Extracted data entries
┄┄┄┄┄┄

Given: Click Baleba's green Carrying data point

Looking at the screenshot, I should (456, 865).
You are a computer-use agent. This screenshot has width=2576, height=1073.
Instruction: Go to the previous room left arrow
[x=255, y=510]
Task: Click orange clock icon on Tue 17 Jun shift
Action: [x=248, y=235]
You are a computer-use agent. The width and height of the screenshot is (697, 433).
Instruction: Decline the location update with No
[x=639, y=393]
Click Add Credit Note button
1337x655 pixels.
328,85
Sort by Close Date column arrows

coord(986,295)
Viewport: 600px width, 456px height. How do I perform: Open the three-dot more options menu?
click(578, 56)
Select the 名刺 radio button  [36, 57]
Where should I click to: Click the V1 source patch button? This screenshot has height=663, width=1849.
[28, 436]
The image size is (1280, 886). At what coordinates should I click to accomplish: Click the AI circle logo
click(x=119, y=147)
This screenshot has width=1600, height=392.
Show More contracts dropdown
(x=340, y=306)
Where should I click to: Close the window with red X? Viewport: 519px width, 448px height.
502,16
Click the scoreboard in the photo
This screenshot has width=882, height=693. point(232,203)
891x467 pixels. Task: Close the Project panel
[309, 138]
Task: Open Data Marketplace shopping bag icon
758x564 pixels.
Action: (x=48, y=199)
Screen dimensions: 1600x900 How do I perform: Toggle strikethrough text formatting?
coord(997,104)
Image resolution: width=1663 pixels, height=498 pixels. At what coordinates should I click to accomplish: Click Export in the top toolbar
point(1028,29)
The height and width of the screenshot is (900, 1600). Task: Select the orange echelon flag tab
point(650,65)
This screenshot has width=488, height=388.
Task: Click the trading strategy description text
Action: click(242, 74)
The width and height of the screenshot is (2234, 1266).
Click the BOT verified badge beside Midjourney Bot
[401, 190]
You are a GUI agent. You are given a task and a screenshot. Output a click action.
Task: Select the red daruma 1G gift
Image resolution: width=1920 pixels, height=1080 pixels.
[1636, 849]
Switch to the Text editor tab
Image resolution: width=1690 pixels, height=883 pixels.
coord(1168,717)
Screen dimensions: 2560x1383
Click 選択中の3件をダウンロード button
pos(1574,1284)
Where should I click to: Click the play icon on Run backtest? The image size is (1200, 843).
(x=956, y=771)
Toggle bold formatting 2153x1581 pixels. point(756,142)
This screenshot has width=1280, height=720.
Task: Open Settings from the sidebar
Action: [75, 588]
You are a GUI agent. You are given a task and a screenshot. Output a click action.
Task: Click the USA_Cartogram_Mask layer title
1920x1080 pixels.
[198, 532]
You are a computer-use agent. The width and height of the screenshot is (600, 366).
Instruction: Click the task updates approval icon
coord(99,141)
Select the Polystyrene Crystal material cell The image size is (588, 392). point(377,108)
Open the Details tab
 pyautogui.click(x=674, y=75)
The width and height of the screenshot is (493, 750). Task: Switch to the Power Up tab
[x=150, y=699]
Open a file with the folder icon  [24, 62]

┄┄┄┄┄┄

§ Given instruction: Extract every line from the items above that contains the string "with".

§ Output below:
Instruction: Decline the location update with No
Where should I click to: Close the window with red X? Viewport: 519px width, 448px height.
Open a file with the folder icon  [24, 62]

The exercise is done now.